Today, I wanted to touch a bit on man-in-the-middle attacks. Before I do, I need to break down what a man-in-the-middle attack is (from now on referred to as a MITM).
You are Joe. You want to access the internet through your spiffy new router you bought from the local Overpriced Better Buy. Normally, when a computer first enters onto a network it sends out ARP (http://en.wikipedia.org/wiki/Address_Resolution_Protocol) packets to ask the network which MAC addresses are tied to which IP addresses. The network broadcast goes to the hosts on the network, and they hopefully respond with truthful answers. There lies the problem.
Lester, our local hacker baddie wants to get Joe’s Facebook password. Lester knows that there is an inherent flaw in the way that hosts establish the flow of data on the network via ARP. Lester crafts some packets that he sends out on the network to tell the router that his MAC is Joe’s IP address, and to tell Joe’s computer that his MAC is the routers IP. He then directs and manages the flow of data from his own computer. In a nutshell, what Lester has done is forced all of Joe’s traffic through his own computer – in clear text.
ARP has been around for many years. I wonder why there isn’t anything in place to make a network more resistant to such an elementary attack.
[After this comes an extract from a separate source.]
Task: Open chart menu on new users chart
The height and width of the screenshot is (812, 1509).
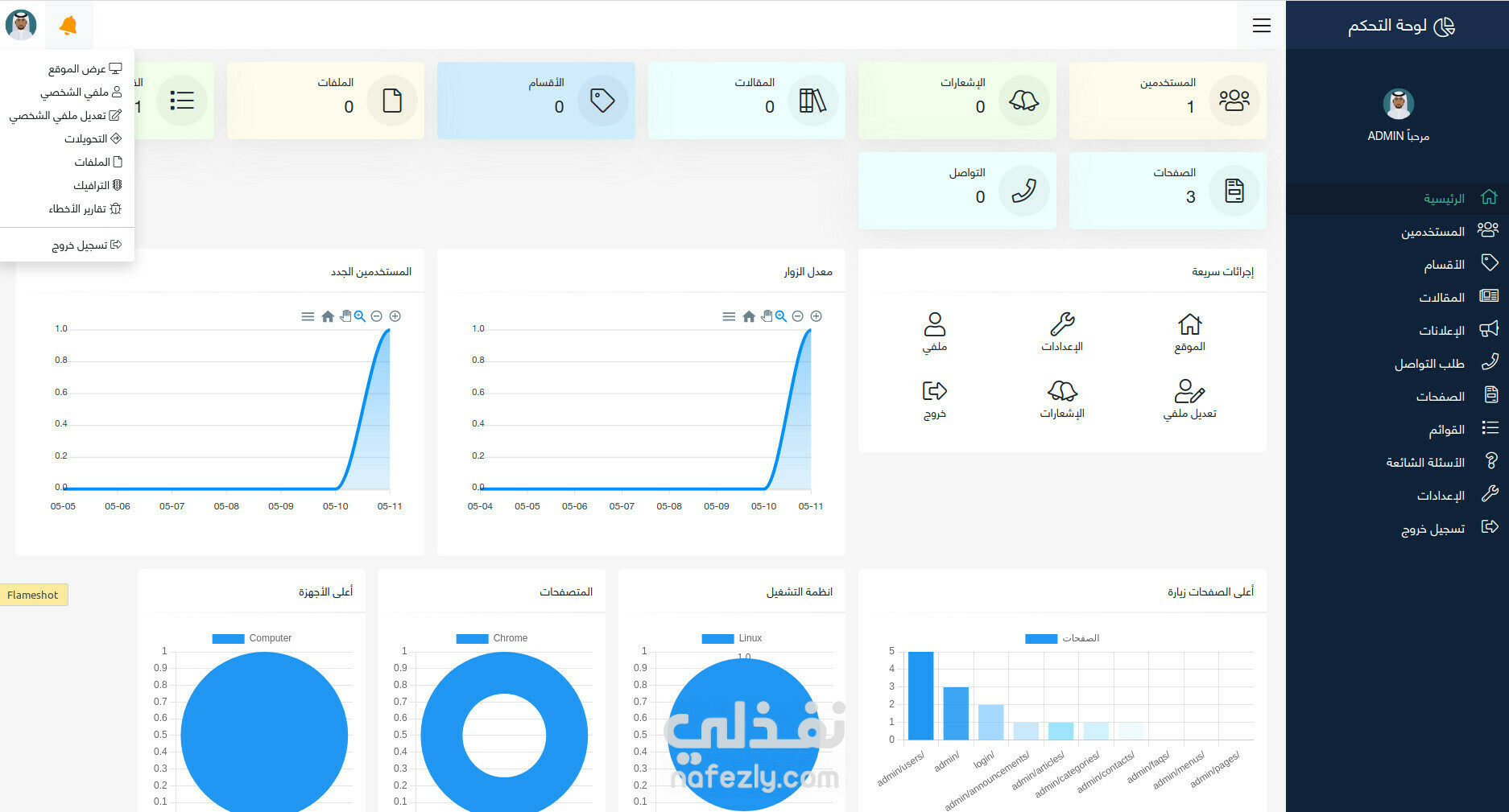Action: (308, 316)
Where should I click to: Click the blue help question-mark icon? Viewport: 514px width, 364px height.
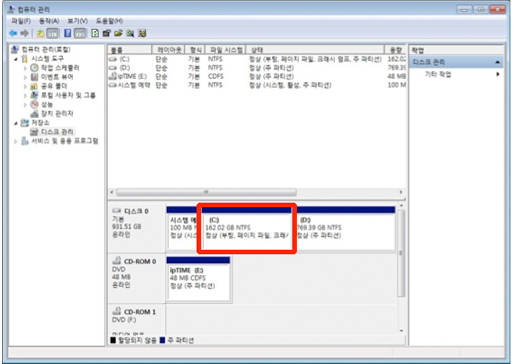[68, 33]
I wonder why the host isn’t smart enough to say “Hey Mr. router – you were just at 192.168.1.1 ….how are you all of a sudden at 192.168.1.143? Give me the old key we exchanged before to make sure you’re the same person.” An attacker who is in the middle of all your traffic completely controls the flow of your data. Look at a program called Ettercap, for example (found on the Backtrack security boot disc). Once in the middle of your victim and the gateway, you can do anything to them, from forcibly redirecting webpages, to changing images that display on their page (Oh no…all of your pictures are suddenly goetse images. The horror!) Or something less juvenile – like stealing bank passwords, or replacing that file you were going to download with a trojan virus.
The biggest security anyone in this world has is obscurity. Why would anyone go after YOUR data, versus the other 100 million targets they could easily go after. Once you become a target, you begin to realize just how insecure the infrastructure is as a whole. Nothing is un-hackable. Nothing is secure.